Stored entries:
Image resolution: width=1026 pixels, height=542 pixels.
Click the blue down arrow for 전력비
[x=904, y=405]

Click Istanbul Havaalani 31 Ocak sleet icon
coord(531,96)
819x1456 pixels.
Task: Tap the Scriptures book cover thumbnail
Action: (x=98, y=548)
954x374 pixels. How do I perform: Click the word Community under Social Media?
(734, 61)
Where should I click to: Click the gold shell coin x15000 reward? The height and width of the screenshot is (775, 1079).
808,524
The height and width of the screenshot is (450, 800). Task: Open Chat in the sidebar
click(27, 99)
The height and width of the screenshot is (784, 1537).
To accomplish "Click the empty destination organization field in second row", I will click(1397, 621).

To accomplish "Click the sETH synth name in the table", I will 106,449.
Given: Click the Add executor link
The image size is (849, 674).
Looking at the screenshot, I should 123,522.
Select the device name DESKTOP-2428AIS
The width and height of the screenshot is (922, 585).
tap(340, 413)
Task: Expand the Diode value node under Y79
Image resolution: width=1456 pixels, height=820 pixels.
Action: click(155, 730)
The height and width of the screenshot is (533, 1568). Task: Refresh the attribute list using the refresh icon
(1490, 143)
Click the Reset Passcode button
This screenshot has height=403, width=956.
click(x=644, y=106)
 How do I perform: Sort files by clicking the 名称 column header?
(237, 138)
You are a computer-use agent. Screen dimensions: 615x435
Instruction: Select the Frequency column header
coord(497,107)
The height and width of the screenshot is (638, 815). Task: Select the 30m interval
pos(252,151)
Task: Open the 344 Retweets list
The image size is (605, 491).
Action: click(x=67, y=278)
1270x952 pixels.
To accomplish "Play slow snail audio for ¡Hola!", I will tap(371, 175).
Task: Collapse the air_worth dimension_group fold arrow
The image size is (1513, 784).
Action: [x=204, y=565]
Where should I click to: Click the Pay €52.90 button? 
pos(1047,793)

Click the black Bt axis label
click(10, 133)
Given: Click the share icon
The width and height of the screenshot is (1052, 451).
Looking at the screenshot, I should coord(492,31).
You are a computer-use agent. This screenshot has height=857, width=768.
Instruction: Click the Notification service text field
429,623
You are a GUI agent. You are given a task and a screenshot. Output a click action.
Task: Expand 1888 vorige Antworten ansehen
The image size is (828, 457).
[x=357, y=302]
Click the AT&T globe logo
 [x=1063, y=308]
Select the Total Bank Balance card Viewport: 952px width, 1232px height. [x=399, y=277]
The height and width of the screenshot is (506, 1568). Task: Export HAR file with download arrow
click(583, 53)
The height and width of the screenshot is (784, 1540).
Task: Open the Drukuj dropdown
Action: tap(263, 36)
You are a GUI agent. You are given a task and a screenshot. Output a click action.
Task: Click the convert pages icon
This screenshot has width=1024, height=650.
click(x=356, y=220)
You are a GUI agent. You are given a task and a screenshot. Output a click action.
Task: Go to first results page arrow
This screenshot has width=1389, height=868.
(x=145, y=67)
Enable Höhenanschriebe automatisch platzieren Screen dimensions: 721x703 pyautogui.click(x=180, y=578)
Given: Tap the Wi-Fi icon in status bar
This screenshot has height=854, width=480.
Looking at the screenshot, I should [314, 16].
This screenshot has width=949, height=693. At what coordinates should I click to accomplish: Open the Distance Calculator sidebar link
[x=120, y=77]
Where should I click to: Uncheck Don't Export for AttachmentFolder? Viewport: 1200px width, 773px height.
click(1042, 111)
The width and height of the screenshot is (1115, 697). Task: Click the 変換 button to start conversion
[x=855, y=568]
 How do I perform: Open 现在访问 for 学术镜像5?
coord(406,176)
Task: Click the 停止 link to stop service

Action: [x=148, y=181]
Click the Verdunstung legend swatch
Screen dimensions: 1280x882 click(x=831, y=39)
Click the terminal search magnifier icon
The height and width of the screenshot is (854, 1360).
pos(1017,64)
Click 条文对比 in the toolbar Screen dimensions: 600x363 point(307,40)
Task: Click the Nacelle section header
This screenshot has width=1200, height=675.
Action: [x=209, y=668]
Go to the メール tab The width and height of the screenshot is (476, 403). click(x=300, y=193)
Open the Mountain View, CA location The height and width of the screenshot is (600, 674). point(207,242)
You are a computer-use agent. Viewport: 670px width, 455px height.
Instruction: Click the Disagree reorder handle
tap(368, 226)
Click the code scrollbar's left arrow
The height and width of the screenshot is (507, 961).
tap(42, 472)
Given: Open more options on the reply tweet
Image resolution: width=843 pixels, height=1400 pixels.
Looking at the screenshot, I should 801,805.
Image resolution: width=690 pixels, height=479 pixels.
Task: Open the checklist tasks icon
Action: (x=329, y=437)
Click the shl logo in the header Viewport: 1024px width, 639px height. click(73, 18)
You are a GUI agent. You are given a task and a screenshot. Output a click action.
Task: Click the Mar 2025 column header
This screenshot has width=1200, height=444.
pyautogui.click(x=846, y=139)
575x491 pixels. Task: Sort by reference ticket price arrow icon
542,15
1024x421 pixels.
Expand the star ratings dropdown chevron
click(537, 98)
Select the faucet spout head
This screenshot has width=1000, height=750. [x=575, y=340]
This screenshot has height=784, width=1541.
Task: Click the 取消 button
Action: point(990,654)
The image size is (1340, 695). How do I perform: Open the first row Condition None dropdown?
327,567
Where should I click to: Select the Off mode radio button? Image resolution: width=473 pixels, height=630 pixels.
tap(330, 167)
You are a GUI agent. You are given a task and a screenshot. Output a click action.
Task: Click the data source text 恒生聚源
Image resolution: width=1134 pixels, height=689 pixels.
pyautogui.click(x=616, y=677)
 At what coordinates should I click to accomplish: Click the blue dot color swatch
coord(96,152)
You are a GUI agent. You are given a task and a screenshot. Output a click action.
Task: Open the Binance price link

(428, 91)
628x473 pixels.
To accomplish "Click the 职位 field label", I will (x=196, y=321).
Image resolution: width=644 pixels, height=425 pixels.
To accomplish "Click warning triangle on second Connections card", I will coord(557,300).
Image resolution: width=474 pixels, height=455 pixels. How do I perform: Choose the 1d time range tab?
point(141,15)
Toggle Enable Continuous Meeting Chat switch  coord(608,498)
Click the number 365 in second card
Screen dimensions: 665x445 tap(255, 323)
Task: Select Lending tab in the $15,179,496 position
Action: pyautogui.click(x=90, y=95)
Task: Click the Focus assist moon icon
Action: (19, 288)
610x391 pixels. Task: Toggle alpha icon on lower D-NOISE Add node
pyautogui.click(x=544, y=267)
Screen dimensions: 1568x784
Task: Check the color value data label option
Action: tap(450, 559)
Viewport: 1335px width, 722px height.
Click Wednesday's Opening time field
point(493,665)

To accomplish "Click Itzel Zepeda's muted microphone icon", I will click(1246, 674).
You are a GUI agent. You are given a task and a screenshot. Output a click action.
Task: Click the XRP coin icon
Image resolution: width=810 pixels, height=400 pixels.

**Work instructions:**
For this exercise, set down all of the entries again word for word.

**Answer box:**
Image resolution: width=1026 pixels, height=542 pixels.
Click the blue down arrow for 전력비
[x=904, y=405]

Click Istanbul Havaalani 31 Ocak sleet icon
coord(531,96)
819x1456 pixels.
Task: Tap the Scriptures book cover thumbnail
Action: (x=98, y=548)
954x374 pixels. How do I perform: Click the word Community under Social Media?
(734, 61)
Where should I click to: Click the gold shell coin x15000 reward? The height and width of the screenshot is (775, 1079).
808,524
The height and width of the screenshot is (450, 800). Task: Open Chat in the sidebar
click(27, 99)
The height and width of the screenshot is (784, 1537).
To accomplish "Click the empty destination organization field in second row", I will click(1397, 621).

To accomplish "Click the sETH synth name in the table", I will 106,449.
Given: Click the Add executor link
The image size is (849, 674).
Looking at the screenshot, I should 123,522.
Select the device name DESKTOP-2428AIS
The width and height of the screenshot is (922, 585).
tap(340, 413)
Task: Expand the Diode value node under Y79
Image resolution: width=1456 pixels, height=820 pixels.
Action: click(155, 730)
The height and width of the screenshot is (533, 1568). Task: Refresh the attribute list using the refresh icon
(1490, 143)
Click the Reset Passcode button
This screenshot has height=403, width=956.
click(x=644, y=106)
 How do I perform: Sort files by clicking the 名称 column header?
(237, 138)
You are a computer-use agent. Screen dimensions: 615x435
Instruction: Select the Frequency column header
coord(497,107)
The height and width of the screenshot is (638, 815). Task: Select the 30m interval
pos(252,151)
Task: Open the 344 Retweets list
The image size is (605, 491).
Action: click(x=67, y=278)
1270x952 pixels.
To accomplish "Play slow snail audio for ¡Hola!", I will tap(371, 175).
Task: Collapse the air_worth dimension_group fold arrow
The image size is (1513, 784).
Action: [x=204, y=565]
Where should I click to: Click the Pay €52.90 button? 
pos(1047,793)

Click the black Bt axis label
click(10, 133)
Given: Click the share icon
The width and height of the screenshot is (1052, 451).
Looking at the screenshot, I should coord(492,31).
You are a computer-use agent. This screenshot has height=857, width=768.
Instruction: Click the Notification service text field
429,623
You are a GUI agent. You are given a task and a screenshot. Output a click action.
Task: Expand 1888 vorige Antworten ansehen
The image size is (828, 457).
[x=357, y=302]
Click the AT&T globe logo
 [x=1063, y=308]
Select the Total Bank Balance card Viewport: 952px width, 1232px height. [x=399, y=277]
The height and width of the screenshot is (506, 1568). Task: Export HAR file with download arrow
click(583, 53)
The height and width of the screenshot is (784, 1540).
Task: Open the Drukuj dropdown
Action: tap(263, 36)
You are a GUI agent. You are given a task and a screenshot. Output a click action.
Task: Click the convert pages icon
This screenshot has width=1024, height=650.
click(x=356, y=220)
You are a GUI agent. You are given a task and a screenshot. Output a click action.
Task: Go to first results page arrow
This screenshot has width=1389, height=868.
(x=145, y=67)
Enable Höhenanschriebe automatisch platzieren Screen dimensions: 721x703 pyautogui.click(x=180, y=578)
Given: Tap the Wi-Fi icon in status bar
This screenshot has height=854, width=480.
Looking at the screenshot, I should [314, 16].
This screenshot has width=949, height=693. At what coordinates should I click to accomplish: Open the Distance Calculator sidebar link
[x=120, y=77]
Where should I click to: Uncheck Don't Export for AttachmentFolder? Viewport: 1200px width, 773px height.
click(1042, 111)
The width and height of the screenshot is (1115, 697). Task: Click the 変換 button to start conversion
[x=855, y=568]
 How do I perform: Open 现在访问 for 学术镜像5?
coord(406,176)
Task: Click the 停止 link to stop service

Action: [x=148, y=181]
Click the Verdunstung legend swatch
Screen dimensions: 1280x882 click(x=831, y=39)
Click the terminal search magnifier icon
The height and width of the screenshot is (854, 1360).
pos(1017,64)
Click 条文对比 in the toolbar Screen dimensions: 600x363 point(307,40)
Task: Click the Nacelle section header
This screenshot has width=1200, height=675.
Action: [x=209, y=668]
Go to the メール tab The width and height of the screenshot is (476, 403). click(x=300, y=193)
Open the Mountain View, CA location The height and width of the screenshot is (600, 674). point(207,242)
You are a computer-use agent. Viewport: 670px width, 455px height.
Instruction: Click the Disagree reorder handle
tap(368, 226)
Click the code scrollbar's left arrow
The height and width of the screenshot is (507, 961).
tap(42, 472)
Given: Open more options on the reply tweet
Image resolution: width=843 pixels, height=1400 pixels.
Looking at the screenshot, I should 801,805.
Image resolution: width=690 pixels, height=479 pixels.
Task: Open the checklist tasks icon
Action: (x=329, y=437)
Click the shl logo in the header Viewport: 1024px width, 639px height. click(73, 18)
You are a GUI agent. You are given a task and a screenshot. Output a click action.
Task: Click the Mar 2025 column header
This screenshot has width=1200, height=444.
pyautogui.click(x=846, y=139)
575x491 pixels. Task: Sort by reference ticket price arrow icon
542,15
1024x421 pixels.
Expand the star ratings dropdown chevron
click(537, 98)
Select the faucet spout head
This screenshot has width=1000, height=750. [x=575, y=340]
This screenshot has height=784, width=1541.
Task: Click the 取消 button
Action: point(990,654)
The image size is (1340, 695). How do I perform: Open the first row Condition None dropdown?
327,567
Where should I click to: Select the Off mode radio button? Image resolution: width=473 pixels, height=630 pixels.
tap(330, 167)
You are a GUI agent. You are given a task and a screenshot. Output a click action.
Task: Click the data source text 恒生聚源
Image resolution: width=1134 pixels, height=689 pixels.
pyautogui.click(x=616, y=677)
 At what coordinates should I click to accomplish: Click the blue dot color swatch
coord(96,152)
You are a GUI agent. You are given a task and a screenshot. Output a click action.
Task: Open the Binance price link

(428, 91)
628x473 pixels.
To accomplish "Click the 职位 field label", I will (x=196, y=321).
Image resolution: width=644 pixels, height=425 pixels.
To accomplish "Click warning triangle on second Connections card", I will coord(557,300).
Image resolution: width=474 pixels, height=455 pixels. How do I perform: Choose the 1d time range tab?
point(141,15)
Toggle Enable Continuous Meeting Chat switch  coord(608,498)
Click the number 365 in second card
Screen dimensions: 665x445 tap(255, 323)
Task: Select Lending tab in the $15,179,496 position
Action: pyautogui.click(x=90, y=95)
Task: Click the Focus assist moon icon
Action: (19, 288)
610x391 pixels. Task: Toggle alpha icon on lower D-NOISE Add node
pyautogui.click(x=544, y=267)
Screen dimensions: 1568x784
Task: Check the color value data label option
Action: tap(450, 559)
Viewport: 1335px width, 722px height.
Click Wednesday's Opening time field
point(493,665)

To accomplish "Click Itzel Zepeda's muted microphone icon", I will click(1246, 674).
You are a GUI agent. You are given a task and a screenshot. Output a click action.
Task: Click the XRP coin icon
Image resolution: width=810 pixels, height=400 pixels.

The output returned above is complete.